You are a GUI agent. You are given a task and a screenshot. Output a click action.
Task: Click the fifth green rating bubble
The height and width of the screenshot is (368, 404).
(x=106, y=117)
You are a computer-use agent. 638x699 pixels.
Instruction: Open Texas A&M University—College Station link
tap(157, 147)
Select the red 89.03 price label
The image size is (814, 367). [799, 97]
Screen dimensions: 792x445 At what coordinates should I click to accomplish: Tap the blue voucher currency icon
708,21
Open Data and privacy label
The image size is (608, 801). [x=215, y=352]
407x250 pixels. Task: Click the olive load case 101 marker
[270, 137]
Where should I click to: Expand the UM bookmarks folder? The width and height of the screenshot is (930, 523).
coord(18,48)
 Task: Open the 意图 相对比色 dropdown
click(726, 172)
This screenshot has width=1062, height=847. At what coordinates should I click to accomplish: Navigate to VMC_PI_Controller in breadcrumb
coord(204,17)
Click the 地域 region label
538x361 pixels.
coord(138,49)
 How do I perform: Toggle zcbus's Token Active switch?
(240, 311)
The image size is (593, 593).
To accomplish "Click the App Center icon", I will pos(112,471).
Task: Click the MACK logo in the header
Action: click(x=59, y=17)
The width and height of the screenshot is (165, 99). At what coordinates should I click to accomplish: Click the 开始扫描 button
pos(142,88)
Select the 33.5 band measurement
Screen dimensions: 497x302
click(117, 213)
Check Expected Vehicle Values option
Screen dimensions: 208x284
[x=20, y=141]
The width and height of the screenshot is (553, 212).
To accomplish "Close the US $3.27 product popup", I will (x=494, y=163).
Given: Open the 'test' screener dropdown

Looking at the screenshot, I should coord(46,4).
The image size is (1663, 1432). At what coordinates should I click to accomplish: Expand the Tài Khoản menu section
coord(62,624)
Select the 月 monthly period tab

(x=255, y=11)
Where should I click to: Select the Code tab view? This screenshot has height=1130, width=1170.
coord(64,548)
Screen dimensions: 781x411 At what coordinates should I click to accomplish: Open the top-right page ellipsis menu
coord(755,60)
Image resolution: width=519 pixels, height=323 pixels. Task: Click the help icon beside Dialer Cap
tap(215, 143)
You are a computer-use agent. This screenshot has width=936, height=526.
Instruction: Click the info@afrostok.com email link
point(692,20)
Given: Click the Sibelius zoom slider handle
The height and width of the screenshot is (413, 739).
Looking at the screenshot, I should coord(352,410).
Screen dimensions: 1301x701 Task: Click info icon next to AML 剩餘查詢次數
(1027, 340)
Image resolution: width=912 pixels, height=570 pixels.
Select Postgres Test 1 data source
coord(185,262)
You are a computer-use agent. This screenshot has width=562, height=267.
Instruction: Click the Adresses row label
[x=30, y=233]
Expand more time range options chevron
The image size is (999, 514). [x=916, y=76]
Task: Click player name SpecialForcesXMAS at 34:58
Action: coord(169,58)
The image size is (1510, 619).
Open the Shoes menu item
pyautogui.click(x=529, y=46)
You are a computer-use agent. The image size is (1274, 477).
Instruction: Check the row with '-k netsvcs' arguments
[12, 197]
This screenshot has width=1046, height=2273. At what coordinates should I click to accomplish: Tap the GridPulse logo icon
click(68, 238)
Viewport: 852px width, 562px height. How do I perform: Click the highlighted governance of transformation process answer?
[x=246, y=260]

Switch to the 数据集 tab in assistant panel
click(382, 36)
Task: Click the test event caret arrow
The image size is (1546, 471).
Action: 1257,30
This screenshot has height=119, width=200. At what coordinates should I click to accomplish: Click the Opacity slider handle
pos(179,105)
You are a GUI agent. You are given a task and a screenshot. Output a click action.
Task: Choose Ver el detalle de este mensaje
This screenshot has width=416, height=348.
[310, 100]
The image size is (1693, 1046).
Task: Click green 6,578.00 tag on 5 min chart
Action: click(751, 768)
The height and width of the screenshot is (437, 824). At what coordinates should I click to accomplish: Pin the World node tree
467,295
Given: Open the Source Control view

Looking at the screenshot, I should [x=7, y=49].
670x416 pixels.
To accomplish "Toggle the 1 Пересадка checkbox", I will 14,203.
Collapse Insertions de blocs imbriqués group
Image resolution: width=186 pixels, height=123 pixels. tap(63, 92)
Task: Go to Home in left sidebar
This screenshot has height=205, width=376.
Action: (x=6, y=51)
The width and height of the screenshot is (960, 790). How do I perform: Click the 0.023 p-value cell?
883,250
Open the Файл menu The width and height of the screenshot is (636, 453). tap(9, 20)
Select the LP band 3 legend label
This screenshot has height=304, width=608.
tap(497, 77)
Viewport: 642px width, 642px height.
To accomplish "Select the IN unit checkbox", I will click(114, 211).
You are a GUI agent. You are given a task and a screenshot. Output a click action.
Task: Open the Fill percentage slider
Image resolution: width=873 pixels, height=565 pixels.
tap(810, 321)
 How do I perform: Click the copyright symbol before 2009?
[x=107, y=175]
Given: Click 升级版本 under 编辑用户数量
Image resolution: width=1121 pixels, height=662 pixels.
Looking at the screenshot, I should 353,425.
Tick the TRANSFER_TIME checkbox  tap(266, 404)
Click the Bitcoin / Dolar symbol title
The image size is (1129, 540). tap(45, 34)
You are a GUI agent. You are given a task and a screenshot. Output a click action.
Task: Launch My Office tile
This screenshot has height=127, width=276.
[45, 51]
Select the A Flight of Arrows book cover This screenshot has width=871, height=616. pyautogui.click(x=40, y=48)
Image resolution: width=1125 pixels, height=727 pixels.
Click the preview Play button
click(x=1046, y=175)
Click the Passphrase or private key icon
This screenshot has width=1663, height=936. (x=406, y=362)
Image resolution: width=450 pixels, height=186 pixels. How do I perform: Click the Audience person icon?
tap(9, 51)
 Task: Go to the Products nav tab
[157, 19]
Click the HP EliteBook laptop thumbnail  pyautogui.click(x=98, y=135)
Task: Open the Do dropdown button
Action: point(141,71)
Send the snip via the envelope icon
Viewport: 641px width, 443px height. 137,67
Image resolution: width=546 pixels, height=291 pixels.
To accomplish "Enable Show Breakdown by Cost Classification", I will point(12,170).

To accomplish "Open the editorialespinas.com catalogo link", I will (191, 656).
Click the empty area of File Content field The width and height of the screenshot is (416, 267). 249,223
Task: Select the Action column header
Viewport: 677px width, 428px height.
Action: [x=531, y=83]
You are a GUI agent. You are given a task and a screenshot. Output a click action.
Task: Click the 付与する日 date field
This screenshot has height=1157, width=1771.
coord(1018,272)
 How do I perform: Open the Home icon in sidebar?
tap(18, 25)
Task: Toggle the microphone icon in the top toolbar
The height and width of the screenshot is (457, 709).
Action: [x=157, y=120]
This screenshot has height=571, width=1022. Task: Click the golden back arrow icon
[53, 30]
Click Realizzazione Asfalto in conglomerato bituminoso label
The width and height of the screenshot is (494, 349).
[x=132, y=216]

_ACTIVITY_: Would you return all of the data exactly as given?

_ANSWER TO THIS PROBLEM_:
You are a GUI agent. You are given a task and a screenshot. Output a click action.
Task: Click the fifth green rating bubble
The height and width of the screenshot is (368, 404).
(x=106, y=117)
You are a computer-use agent. 638x699 pixels.
Instruction: Open Texas A&M University—College Station link
tap(157, 147)
Select the red 89.03 price label
The image size is (814, 367). [799, 97]
Screen dimensions: 792x445 At what coordinates should I click to accomplish: Tap the blue voucher currency icon
708,21
Open Data and privacy label
The image size is (608, 801). [x=215, y=352]
407x250 pixels. Task: Click the olive load case 101 marker
[270, 137]
Where should I click to: Expand the UM bookmarks folder? The width and height of the screenshot is (930, 523).
coord(18,48)
 Task: Open the 意图 相对比色 dropdown
click(726, 172)
This screenshot has width=1062, height=847. At what coordinates should I click to accomplish: Navigate to VMC_PI_Controller in breadcrumb
coord(204,17)
Click the 地域 region label
538x361 pixels.
coord(138,49)
 How do I perform: Toggle zcbus's Token Active switch?
(240, 311)
The image size is (593, 593).
To accomplish "Click the App Center icon", I will pos(112,471).
Task: Click the MACK logo in the header
Action: click(x=59, y=17)
The width and height of the screenshot is (165, 99). At what coordinates should I click to accomplish: Click the 开始扫描 button
pos(142,88)
Select the 33.5 band measurement
Screen dimensions: 497x302
click(117, 213)
Check Expected Vehicle Values option
Screen dimensions: 208x284
[x=20, y=141]
The width and height of the screenshot is (553, 212).
To accomplish "Close the US $3.27 product popup", I will (x=494, y=163).
Given: Open the 'test' screener dropdown

Looking at the screenshot, I should coord(46,4).
The image size is (1663, 1432). At what coordinates should I click to accomplish: Expand the Tài Khoản menu section
coord(62,624)
Select the 月 monthly period tab

(x=255, y=11)
Where should I click to: Select the Code tab view? This screenshot has height=1130, width=1170.
coord(64,548)
Screen dimensions: 781x411 At what coordinates should I click to accomplish: Open the top-right page ellipsis menu
coord(755,60)
Image resolution: width=519 pixels, height=323 pixels. Task: Click the help icon beside Dialer Cap
tap(215, 143)
You are a computer-use agent. This screenshot has width=936, height=526.
Instruction: Click the info@afrostok.com email link
point(692,20)
Given: Click the Sibelius zoom slider handle
The height and width of the screenshot is (413, 739).
Looking at the screenshot, I should coord(352,410).
Screen dimensions: 1301x701 Task: Click info icon next to AML 剩餘查詢次數
(1027, 340)
Image resolution: width=912 pixels, height=570 pixels.
Select Postgres Test 1 data source
coord(185,262)
You are a computer-use agent. This screenshot has width=562, height=267.
Instruction: Click the Adresses row label
[x=30, y=233]
Expand more time range options chevron
The image size is (999, 514). [x=916, y=76]
Task: Click player name SpecialForcesXMAS at 34:58
Action: coord(169,58)
The image size is (1510, 619).
Open the Shoes menu item
pyautogui.click(x=529, y=46)
You are a computer-use agent. The image size is (1274, 477).
Instruction: Check the row with '-k netsvcs' arguments
[12, 197]
This screenshot has width=1046, height=2273. At what coordinates should I click to accomplish: Tap the GridPulse logo icon
click(68, 238)
Viewport: 852px width, 562px height. How do I perform: Click the highlighted governance of transformation process answer?
[x=246, y=260]

Switch to the 数据集 tab in assistant panel
click(382, 36)
Task: Click the test event caret arrow
The image size is (1546, 471).
Action: 1257,30
This screenshot has height=119, width=200. At what coordinates should I click to accomplish: Click the Opacity slider handle
pos(179,105)
You are a GUI agent. You are given a task and a screenshot. Output a click action.
Task: Choose Ver el detalle de este mensaje
This screenshot has width=416, height=348.
[310, 100]
The image size is (1693, 1046).
Task: Click green 6,578.00 tag on 5 min chart
Action: click(751, 768)
The height and width of the screenshot is (437, 824). At what coordinates should I click to accomplish: Pin the World node tree
467,295
Given: Open the Source Control view

Looking at the screenshot, I should [x=7, y=49].
670x416 pixels.
To accomplish "Toggle the 1 Пересадка checkbox", I will 14,203.
Collapse Insertions de blocs imbriqués group
Image resolution: width=186 pixels, height=123 pixels. tap(63, 92)
Task: Go to Home in left sidebar
This screenshot has height=205, width=376.
Action: (x=6, y=51)
The width and height of the screenshot is (960, 790). How do I perform: Click the 0.023 p-value cell?
883,250
Open the Файл menu The width and height of the screenshot is (636, 453). tap(9, 20)
Select the LP band 3 legend label
This screenshot has height=304, width=608.
tap(497, 77)
Viewport: 642px width, 642px height.
To accomplish "Select the IN unit checkbox", I will click(114, 211).
You are a GUI agent. You are given a task and a screenshot. Output a click action.
Task: Open the Fill percentage slider
Image resolution: width=873 pixels, height=565 pixels.
tap(810, 321)
 How do I perform: Click the copyright symbol before 2009?
[x=107, y=175]
Given: Click 升级版本 under 编辑用户数量
Image resolution: width=1121 pixels, height=662 pixels.
Looking at the screenshot, I should 353,425.
Tick the TRANSFER_TIME checkbox  tap(266, 404)
Click the Bitcoin / Dolar symbol title
The image size is (1129, 540). tap(45, 34)
You are a GUI agent. You are given a task and a screenshot. Output a click action.
Task: Launch My Office tile
This screenshot has height=127, width=276.
[45, 51]
Select the A Flight of Arrows book cover This screenshot has width=871, height=616. pyautogui.click(x=40, y=48)
Image resolution: width=1125 pixels, height=727 pixels.
Click the preview Play button
click(x=1046, y=175)
Click the Passphrase or private key icon
This screenshot has width=1663, height=936. (x=406, y=362)
Image resolution: width=450 pixels, height=186 pixels. How do I perform: Click the Audience person icon?
tap(9, 51)
 Task: Go to the Products nav tab
[157, 19]
Click the HP EliteBook laptop thumbnail  pyautogui.click(x=98, y=135)
Task: Open the Do dropdown button
Action: point(141,71)
Send the snip via the envelope icon
Viewport: 641px width, 443px height. 137,67
Image resolution: width=546 pixels, height=291 pixels.
To accomplish "Enable Show Breakdown by Cost Classification", I will point(12,170).

To accomplish "Open the editorialespinas.com catalogo link", I will (191, 656).
Click the empty area of File Content field The width and height of the screenshot is (416, 267). 249,223
Task: Select the Action column header
Viewport: 677px width, 428px height.
Action: [x=531, y=83]
You are a GUI agent. You are given a task and a screenshot. Output a click action.
Task: Click the 付与する日 date field
This screenshot has height=1157, width=1771.
coord(1018,272)
 How do I perform: Open the Home icon in sidebar?
tap(18, 25)
Task: Toggle the microphone icon in the top toolbar
The height and width of the screenshot is (457, 709).
Action: [x=157, y=120]
This screenshot has height=571, width=1022. Task: Click the golden back arrow icon
[53, 30]
Click Realizzazione Asfalto in conglomerato bituminoso label
The width and height of the screenshot is (494, 349).
[x=132, y=216]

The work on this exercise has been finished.